Intérêt de la programmation du délai de stimulation VD-VG dans un pacemaker triple-chambre
Récemment, plusieurs études ont montré que la préexcitation du VG ou du VD dans le cadre d’une stimulation biventriculaire pouvait améliorer davantage la fonction myocardique en comparaison avec la stimulation simultanée des deux ventricules. Seul point délicat, chaque patient doit être individuellement évalué par échocardiographie afin de déterminer le délai de stimulation interventriculaire optimal (figure 5). Cette nouvelle fonction (non encore disponible sur tous les PM triple-chambre), en préexcitant soit le VG, soit le VD, pourrait pallier un site non optimal d’implantation de sonde VG et ainsi réduire davantage le pourcentage de patients non-répondeurs à la stimulation biventriculaire.
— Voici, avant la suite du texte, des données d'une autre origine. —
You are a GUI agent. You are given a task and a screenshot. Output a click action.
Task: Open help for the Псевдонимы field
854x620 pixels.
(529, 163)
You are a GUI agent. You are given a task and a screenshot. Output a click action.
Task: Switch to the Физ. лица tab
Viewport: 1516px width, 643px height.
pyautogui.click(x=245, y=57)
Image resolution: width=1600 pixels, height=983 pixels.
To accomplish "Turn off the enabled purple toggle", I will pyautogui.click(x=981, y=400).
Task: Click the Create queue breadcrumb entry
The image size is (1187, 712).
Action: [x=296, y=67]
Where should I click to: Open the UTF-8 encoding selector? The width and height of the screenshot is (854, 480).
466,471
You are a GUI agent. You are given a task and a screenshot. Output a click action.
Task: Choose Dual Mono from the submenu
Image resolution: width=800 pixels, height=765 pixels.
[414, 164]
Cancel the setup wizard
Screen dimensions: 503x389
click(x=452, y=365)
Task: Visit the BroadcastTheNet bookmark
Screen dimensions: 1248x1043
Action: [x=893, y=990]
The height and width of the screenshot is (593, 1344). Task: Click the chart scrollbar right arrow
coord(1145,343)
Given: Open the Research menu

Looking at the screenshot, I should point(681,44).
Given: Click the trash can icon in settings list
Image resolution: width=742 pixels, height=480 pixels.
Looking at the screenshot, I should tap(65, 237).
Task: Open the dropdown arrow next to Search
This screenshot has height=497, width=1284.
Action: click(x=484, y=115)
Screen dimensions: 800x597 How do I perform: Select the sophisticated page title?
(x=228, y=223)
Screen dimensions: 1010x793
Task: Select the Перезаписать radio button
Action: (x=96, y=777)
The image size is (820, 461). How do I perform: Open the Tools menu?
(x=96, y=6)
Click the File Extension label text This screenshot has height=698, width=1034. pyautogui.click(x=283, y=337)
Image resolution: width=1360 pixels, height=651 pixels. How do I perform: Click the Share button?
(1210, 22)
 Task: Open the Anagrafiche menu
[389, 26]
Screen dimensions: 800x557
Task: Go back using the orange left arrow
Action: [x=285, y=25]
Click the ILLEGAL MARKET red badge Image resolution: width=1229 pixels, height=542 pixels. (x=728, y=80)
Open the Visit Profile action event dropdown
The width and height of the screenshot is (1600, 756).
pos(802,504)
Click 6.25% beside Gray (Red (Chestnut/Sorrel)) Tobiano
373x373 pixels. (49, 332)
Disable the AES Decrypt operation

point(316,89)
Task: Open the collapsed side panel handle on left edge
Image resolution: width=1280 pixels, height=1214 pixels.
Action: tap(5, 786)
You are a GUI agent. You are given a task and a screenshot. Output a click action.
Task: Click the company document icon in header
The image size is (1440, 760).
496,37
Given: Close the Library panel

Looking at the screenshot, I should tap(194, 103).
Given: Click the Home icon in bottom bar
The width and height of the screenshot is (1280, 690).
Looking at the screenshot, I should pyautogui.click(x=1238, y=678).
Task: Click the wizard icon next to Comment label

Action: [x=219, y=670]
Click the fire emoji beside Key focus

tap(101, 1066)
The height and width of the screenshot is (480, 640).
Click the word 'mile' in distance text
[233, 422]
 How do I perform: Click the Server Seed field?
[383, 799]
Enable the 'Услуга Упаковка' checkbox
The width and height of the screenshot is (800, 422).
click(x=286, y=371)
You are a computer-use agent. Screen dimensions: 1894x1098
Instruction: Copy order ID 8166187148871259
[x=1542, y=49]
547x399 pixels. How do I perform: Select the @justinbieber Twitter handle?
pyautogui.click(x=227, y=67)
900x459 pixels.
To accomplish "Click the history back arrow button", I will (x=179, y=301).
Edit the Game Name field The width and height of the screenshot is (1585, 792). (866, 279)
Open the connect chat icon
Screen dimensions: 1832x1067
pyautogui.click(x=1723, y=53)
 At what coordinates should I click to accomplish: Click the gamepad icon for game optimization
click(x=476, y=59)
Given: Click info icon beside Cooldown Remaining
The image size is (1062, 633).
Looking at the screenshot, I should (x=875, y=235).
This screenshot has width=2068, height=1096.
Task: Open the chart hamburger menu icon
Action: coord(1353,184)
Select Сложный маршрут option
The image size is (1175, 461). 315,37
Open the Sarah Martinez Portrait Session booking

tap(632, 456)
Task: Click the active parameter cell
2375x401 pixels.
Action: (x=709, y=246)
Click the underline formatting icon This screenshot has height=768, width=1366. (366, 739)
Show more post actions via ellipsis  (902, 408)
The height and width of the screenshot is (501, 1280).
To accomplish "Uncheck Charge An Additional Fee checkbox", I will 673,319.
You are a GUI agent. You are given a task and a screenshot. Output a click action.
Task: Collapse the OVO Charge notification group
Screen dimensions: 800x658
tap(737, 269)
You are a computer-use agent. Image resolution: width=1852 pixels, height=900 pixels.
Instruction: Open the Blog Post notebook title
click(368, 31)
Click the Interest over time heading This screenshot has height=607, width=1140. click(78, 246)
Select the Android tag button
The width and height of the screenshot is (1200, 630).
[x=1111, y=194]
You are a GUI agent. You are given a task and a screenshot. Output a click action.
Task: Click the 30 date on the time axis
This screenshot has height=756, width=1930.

Figure 5. Configuration optimale de stimulation multisite ventriculaire en fonction de critères hémodynamiques (débit cardiaque, degré d’insuffisance mitrale). On peut remarquer que la stimulation biventriculaire simultanée était optimale chez seulement 4 patients sur 35.
Conclusion
Les altérations électromécaniques secondaires à la défaillance myocardique ne sont pas superposables aux altérations électriques visibles sur l’ECG de surface. Ainsi, des patients insuffisants cardiaques à QRS larges peuvent ne présenter aucun asynchronisme électromécanique important et donc ne pas répondre à la stimulation biventriculaire qui a pour rôle premier de réduire l’asynchronisme intra-VG, facteur de risque indépendant de morbi-mortalité. Ainsi, l’échocardiographie pèse de plus en plus lourd dans l’évaluation et dans la sélection d’un patient candidat à la resynchronisation cardiaque. C’est elle qui, dans un très proche avenir, évaluera, quantifiera en routine l’asynchronisme intra-VG et finalement déterminera le patient répondeur à la thérapie électrique, indépendamment de la largeur du QRS.